_Dataset records_.
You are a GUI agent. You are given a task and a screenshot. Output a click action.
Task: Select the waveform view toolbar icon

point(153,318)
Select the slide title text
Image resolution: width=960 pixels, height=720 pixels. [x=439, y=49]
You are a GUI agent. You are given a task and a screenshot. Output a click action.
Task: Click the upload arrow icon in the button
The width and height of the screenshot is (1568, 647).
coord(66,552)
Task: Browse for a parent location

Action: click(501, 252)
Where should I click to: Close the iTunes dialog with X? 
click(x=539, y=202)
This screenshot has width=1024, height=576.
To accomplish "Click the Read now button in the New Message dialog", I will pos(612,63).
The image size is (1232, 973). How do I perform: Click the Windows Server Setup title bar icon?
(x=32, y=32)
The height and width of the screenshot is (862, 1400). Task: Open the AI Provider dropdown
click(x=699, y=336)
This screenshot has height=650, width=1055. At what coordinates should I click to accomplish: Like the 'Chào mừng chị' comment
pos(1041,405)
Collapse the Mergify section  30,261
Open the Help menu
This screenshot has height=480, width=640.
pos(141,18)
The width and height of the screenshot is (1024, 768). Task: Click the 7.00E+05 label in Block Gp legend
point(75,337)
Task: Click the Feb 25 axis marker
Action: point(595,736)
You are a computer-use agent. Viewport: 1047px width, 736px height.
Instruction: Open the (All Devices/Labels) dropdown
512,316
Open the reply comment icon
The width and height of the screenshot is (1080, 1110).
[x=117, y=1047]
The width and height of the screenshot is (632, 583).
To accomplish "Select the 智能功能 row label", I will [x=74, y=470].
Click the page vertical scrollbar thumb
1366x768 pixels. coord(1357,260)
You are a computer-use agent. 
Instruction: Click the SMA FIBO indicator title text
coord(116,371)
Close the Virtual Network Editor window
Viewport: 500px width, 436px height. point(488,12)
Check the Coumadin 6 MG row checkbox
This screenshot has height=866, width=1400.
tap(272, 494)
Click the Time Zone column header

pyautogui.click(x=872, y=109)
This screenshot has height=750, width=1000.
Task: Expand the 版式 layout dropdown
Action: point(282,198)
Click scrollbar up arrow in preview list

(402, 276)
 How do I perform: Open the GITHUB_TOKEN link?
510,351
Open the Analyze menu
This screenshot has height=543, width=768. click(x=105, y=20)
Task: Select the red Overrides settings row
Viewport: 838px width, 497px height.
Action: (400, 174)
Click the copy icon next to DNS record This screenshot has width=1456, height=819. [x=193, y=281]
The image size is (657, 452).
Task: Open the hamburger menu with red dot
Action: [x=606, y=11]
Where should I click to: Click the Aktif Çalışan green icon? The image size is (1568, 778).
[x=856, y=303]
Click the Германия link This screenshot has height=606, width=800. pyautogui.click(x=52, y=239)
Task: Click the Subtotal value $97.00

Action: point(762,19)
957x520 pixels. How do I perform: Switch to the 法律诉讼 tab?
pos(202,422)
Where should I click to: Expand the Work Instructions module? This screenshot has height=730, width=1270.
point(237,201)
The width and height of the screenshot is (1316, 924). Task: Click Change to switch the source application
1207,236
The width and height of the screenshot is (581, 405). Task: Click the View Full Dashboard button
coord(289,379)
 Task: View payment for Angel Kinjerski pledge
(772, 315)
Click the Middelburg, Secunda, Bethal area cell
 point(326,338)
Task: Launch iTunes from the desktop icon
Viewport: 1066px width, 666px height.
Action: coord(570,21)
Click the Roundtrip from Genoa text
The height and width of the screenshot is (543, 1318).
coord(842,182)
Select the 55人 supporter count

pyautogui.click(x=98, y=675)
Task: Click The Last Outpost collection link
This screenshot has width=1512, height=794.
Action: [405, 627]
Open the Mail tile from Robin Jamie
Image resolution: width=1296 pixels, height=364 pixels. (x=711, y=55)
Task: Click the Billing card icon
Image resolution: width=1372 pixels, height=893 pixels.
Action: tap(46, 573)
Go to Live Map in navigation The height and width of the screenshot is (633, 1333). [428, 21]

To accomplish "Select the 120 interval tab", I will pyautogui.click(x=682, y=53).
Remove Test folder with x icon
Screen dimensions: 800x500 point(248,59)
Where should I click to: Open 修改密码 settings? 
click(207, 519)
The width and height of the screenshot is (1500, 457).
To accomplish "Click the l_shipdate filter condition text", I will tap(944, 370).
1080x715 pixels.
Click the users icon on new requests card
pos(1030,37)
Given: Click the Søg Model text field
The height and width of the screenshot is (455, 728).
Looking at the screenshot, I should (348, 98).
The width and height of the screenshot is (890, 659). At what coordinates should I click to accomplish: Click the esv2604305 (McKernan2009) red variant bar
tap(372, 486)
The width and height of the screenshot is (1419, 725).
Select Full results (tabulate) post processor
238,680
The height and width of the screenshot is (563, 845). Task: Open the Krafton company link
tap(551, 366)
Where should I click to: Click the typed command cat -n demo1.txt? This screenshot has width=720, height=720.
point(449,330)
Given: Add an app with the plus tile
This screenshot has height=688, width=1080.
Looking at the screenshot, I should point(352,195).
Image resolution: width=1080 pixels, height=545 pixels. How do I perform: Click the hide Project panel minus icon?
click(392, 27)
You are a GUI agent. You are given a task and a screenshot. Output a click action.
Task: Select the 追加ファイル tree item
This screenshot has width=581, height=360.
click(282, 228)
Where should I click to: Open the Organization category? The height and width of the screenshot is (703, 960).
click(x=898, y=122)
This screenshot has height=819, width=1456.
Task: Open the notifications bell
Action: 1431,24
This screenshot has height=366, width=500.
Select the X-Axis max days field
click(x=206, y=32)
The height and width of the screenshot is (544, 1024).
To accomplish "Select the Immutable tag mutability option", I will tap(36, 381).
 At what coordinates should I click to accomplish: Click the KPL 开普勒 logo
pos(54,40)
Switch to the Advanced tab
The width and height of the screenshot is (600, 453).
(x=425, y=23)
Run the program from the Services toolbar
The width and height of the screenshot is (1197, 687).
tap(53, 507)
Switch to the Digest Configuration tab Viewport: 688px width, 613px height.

_About this exercise_.
Restate word for word the entries above from the line with "The width and height of the screenshot is (581, 405)." through the line with "Task: Launch iTunes from the desktop icon", inclusive, leaving out everything else.

_Solution below_.
The width and height of the screenshot is (581, 405). Task: Click the View Full Dashboard button
coord(289,379)
 Task: View payment for Angel Kinjerski pledge
(772, 315)
Click the Middelburg, Secunda, Bethal area cell
 point(326,338)
Task: Launch iTunes from the desktop icon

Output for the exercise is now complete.